Gut Microbiota: Perkembangannya pada Manusia
Oleh Tim Peneliti Pusat Studi Pangan dan Gizi UGM
Saat ini ilmu gut microbiota berkembang dengan pesat, terutama didukung oleh peralatan canggih yang secara cepat dapat digunakan untuk menjelaskan berbagai jenis mikroorganisme yang terdapat dalam saluran pencernaan manusia. Berawal dari ketertarikan Theodor Escherich (1857-1911) terhadap faktor penyebab diare pada bayi. Dia menggoreskan feses bayi pada gelas preparat dilanjutkan dengan pengamatan menggunakan mikroskop. Hasil dari pengamatan tersebut diperoleh perbedaan komposisi populasi bakteri pada feses bayi yang minum air susu ibu (ASI) dan susu botol. Dia memberi nama Bacterium coli communior sebagai bakteri yang dominan pada feses, bakteri ini diperkirakan mencerminkan keberadaan bakteri pada kolon, yang selanjutnya diberi nama Escherichia coli. Selain itu, pada Tahun 1899 Tissier menemukan bahwa bakteri Probiotik dan Gut Microbiota yang predominan pada usus bayi ASI adalah bakteri anaerob yang diberi nama Bacillus bifidus, yaitu bakteri yang berbentuk bifid (Y). Penelitian ini merupakan awal dari penemuan Bifidobacterium yaitu bakteri yang dikenal baik pada usus manusia. Metchnikoff (1908) juga melakukan pengamatan terhadap orang Bulgaria yang tetap sehat saat berusia lanjut, diduga berasal dari konsumsi yogurt yang mengandung bakteri hidup, Lactobacillus. Teori ini menjadi landasan konsep probiotik yang saat ini diartikan sebagai konsumsi sel hidup yang memiliki efek kesehatan bagi tubuh. Ketiga peneliti ini merupakan pionir di bidang penelitian mikrobiota usus (gut microbiota). Penelitian tentang gut microbiota saat ini juga sedang dilakukan oleh Tim Peneliti Probiotik – Gut Microbiota Fakultas Teknologi Pertanian, Universitas Gadjah Mada (FTP-UGM).

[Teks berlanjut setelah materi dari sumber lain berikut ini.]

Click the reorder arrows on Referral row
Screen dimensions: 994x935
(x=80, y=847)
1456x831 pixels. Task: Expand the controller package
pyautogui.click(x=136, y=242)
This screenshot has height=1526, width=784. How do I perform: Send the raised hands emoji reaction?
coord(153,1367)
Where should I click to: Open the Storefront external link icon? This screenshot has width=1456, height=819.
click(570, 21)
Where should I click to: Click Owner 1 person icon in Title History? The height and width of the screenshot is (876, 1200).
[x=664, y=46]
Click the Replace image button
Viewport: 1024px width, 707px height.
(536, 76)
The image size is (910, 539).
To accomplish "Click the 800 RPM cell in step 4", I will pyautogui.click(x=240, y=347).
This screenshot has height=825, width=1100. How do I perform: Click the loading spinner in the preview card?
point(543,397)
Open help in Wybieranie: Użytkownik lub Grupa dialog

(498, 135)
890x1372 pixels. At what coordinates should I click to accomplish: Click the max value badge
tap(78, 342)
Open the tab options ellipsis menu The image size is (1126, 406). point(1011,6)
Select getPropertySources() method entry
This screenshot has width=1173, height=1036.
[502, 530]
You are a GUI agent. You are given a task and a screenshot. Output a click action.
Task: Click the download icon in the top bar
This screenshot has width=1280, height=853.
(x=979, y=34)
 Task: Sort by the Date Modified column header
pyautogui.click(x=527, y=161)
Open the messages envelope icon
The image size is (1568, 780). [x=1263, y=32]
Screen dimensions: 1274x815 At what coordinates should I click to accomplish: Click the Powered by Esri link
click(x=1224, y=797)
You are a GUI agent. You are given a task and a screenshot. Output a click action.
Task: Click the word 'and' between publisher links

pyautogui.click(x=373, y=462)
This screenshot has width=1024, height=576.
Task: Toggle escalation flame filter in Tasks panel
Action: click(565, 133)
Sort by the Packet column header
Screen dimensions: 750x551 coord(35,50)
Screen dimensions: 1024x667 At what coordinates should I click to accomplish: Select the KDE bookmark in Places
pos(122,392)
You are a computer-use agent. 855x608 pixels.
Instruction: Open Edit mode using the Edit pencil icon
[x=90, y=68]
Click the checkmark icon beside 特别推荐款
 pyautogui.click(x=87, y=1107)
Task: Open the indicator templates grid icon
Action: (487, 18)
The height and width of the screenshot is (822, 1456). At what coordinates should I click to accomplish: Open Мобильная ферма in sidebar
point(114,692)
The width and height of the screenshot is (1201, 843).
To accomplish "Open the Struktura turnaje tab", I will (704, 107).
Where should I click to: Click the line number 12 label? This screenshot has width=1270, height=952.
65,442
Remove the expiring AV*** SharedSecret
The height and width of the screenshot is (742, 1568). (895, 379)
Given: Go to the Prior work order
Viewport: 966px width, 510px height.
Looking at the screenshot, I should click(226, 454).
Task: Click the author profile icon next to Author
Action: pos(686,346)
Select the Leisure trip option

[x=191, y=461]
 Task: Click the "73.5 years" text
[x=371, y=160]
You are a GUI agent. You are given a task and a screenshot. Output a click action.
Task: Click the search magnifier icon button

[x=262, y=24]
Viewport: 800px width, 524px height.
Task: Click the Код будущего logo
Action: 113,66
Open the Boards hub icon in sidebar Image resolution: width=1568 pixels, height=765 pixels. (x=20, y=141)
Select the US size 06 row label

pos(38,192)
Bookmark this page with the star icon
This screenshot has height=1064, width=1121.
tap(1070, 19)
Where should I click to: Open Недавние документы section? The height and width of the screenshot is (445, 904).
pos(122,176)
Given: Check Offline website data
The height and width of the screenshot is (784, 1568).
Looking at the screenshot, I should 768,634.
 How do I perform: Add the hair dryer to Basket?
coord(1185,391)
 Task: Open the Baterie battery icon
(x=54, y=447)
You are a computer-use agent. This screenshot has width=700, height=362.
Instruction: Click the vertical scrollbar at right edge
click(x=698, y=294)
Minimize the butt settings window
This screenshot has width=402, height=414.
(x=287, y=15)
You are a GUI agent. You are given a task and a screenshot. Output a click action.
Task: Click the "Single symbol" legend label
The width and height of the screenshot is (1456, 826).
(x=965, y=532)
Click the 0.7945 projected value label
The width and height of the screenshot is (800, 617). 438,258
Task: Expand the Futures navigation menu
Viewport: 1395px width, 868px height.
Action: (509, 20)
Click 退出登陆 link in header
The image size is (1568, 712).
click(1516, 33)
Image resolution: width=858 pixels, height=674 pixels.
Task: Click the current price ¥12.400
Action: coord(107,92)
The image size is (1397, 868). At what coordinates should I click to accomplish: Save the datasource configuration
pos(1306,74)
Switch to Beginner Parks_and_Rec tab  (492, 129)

Diharapkan, data yang diperoleh dapat digunakan untuk mengetahui hubungan antara pola makan, gut microbiota, dan kondisi kesehatan.
Kini, dengan menggunakan teknik molekuler seperti teknik PCR (Polimerase Chain Reaction) dengan berbagai jenis primer tidak hanya bakteri-bakteri yang telah dikulturkan saja yang dapat terdeteksi, namun juga termasuk unculturable microorganism, yang justru lebih dominan di dalam usus sehingga jenis maupun jumlah mikroorganisme yang terdapat di saluran pencernaan dapat diperkirakan. Apalagi didukung dengan peralatan canggih seperti Next Generation Sequencing (NGS) dapat diperoleh informasi megenai microbiota, microbiome, metagenomic, metatranscriptomic, metabolomics, gene profile. Selanjutnya, metode kultur maupun metode non kultur dapat digunakan untuk menjawab mikroorganisme yang terdapat dalam mikrobiota usus. Dengan NGS dapat dilakukan gen profiling serta analisis berbagai gen-gen fungsional yang terdapat pada komunitas mikrobiota usus. Gen profi ling dan gen-gen fungsional dapat digunakan untuk mengetahui kegiatan yang dilakukan oleh mirobiota usus.
Saat ini penelitian mikrobiota usus dilakukan dari hasil analisis mikrobiota yang ada pada feses volunteer. Walaupun mungkin ada perbedaan yang signifikan antara mikrobiota yang benar-benar berada di dalam usus namun, sampel yang mencerminkan usus melalui endoskopi sulit untuk dilakukan. Oleh sebab itu, sampai dengan saat ini, walaupun disebutkan sebagai gut microbiota, namun secara umum dapat dipahami bahwa kenyataannya yang dimaksud yaitu fecal microbiota. Diharapkan, mikrobiota feses ini dapat mencerminkan keberadaan mikrobiota usus. Saat ini, mikrobiota usus tidak hanya dikaitkan dengan penyakit saluran pencernaan saja, namun juga penyakit-penyakit yang tampaknya tidak ada hubungannya, tapi dari hasil penelitian terkini ternyata ada kaitannya satu dengan yang lain, yaitu diabetes tipe II, kegemukan, obesitas, depresi, anorexia nervosa, autism, penyakit parkinson, alergi, asma, liver, dan corona virus disease-19.